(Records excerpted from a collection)
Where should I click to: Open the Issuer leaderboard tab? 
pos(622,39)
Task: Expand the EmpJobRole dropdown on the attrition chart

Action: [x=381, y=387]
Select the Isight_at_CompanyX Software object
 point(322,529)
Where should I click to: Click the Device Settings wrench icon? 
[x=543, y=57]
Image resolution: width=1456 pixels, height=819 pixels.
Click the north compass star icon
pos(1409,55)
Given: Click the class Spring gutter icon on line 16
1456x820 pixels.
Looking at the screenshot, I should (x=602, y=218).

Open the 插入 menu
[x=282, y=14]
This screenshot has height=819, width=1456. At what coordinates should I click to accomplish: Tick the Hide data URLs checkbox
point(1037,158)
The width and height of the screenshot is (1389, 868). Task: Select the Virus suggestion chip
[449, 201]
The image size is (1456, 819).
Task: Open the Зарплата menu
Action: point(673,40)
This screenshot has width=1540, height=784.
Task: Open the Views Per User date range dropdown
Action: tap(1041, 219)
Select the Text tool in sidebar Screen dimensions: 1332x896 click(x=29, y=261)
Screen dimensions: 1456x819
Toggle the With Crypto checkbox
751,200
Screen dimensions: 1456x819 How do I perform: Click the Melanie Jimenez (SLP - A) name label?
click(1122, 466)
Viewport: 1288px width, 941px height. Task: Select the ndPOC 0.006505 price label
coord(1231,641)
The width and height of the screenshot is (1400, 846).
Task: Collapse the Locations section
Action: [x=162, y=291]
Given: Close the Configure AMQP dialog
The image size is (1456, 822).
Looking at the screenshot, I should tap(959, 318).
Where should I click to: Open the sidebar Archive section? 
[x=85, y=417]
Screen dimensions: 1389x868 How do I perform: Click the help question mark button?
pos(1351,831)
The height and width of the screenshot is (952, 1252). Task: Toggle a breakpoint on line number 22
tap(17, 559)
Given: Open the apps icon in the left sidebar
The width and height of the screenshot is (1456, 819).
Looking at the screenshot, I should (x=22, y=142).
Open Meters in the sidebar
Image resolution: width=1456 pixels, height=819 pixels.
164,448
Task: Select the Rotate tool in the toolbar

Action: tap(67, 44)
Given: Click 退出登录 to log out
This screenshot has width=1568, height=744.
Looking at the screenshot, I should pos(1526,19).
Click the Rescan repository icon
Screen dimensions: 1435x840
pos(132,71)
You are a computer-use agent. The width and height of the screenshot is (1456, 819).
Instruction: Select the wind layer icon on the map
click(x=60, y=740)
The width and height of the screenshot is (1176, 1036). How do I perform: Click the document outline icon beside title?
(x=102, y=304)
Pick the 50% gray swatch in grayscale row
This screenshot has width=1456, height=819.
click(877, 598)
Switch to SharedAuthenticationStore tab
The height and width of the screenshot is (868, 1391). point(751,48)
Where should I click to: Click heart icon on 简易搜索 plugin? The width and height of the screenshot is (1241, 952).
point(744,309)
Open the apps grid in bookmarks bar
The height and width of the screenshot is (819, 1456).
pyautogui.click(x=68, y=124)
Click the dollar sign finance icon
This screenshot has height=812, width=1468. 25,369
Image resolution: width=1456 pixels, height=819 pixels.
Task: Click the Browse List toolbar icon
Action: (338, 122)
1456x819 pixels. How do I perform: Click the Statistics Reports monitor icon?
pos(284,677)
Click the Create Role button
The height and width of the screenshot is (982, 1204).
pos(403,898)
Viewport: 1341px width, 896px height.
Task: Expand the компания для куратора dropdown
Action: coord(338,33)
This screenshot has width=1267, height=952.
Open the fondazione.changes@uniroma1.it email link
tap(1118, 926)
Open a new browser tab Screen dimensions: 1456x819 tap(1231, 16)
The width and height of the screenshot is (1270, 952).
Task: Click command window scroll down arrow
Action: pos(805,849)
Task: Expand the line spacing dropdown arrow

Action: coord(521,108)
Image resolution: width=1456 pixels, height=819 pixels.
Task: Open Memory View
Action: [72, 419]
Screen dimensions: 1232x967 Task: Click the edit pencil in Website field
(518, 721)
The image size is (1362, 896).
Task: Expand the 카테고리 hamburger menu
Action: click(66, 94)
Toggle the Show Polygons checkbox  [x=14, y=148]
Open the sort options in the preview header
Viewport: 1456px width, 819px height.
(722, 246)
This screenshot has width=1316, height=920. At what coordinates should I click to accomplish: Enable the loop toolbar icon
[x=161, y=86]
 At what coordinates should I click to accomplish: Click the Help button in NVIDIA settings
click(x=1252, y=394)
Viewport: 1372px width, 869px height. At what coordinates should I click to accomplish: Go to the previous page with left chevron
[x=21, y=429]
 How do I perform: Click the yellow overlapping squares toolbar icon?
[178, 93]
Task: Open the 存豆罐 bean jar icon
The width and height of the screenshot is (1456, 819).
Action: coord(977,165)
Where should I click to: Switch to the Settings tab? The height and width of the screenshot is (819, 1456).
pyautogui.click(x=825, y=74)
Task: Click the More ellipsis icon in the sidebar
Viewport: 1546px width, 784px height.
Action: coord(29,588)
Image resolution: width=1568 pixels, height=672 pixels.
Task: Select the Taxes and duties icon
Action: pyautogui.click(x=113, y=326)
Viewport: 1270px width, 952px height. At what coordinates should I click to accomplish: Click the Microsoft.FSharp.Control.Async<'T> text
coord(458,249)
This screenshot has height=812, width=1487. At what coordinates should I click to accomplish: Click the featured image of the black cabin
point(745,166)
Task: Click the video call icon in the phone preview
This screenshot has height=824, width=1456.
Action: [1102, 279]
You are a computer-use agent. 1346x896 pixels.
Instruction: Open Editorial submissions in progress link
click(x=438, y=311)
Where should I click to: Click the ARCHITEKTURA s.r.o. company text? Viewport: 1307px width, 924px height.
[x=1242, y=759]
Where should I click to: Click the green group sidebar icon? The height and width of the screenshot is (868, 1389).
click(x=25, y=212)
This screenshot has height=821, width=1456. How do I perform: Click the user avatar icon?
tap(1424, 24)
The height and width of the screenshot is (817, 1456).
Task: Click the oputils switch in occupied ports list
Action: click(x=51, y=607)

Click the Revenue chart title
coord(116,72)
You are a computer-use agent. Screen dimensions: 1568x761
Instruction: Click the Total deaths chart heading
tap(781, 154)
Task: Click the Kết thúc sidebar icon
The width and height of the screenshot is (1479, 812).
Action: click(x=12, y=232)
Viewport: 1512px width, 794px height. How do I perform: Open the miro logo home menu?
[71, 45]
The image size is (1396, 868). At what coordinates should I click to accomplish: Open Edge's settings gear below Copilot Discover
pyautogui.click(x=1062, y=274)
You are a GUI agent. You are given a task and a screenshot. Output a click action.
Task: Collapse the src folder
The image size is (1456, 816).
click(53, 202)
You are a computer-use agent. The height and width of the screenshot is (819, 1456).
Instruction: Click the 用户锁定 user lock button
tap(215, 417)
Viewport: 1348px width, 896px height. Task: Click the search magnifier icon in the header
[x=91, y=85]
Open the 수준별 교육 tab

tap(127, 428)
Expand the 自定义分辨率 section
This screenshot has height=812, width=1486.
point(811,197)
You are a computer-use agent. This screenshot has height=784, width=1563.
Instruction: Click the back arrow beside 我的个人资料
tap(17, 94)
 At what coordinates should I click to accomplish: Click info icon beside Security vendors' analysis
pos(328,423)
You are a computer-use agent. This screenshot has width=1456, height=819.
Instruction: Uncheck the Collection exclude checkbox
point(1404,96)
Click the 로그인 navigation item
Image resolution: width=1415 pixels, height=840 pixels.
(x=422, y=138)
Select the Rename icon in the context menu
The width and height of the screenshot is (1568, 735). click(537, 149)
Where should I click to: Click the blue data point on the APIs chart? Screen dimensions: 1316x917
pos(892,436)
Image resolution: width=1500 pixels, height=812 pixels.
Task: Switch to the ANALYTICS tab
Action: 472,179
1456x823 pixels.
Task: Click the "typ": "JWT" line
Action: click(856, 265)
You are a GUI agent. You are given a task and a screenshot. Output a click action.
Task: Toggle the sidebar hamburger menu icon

### Directions
Reproduce the lines above, beginning at the line with "At what coordinates should I click to accomplish: Click info" and stopping after the line with "Click the 로그인 navigation item", exactly as they are.

### Reply to the task
 At what coordinates should I click to accomplish: Click info icon beside Security vendors' analysis
pos(328,423)
You are a computer-use agent. This screenshot has width=1456, height=819.
Instruction: Uncheck the Collection exclude checkbox
point(1404,96)
Click the 로그인 navigation item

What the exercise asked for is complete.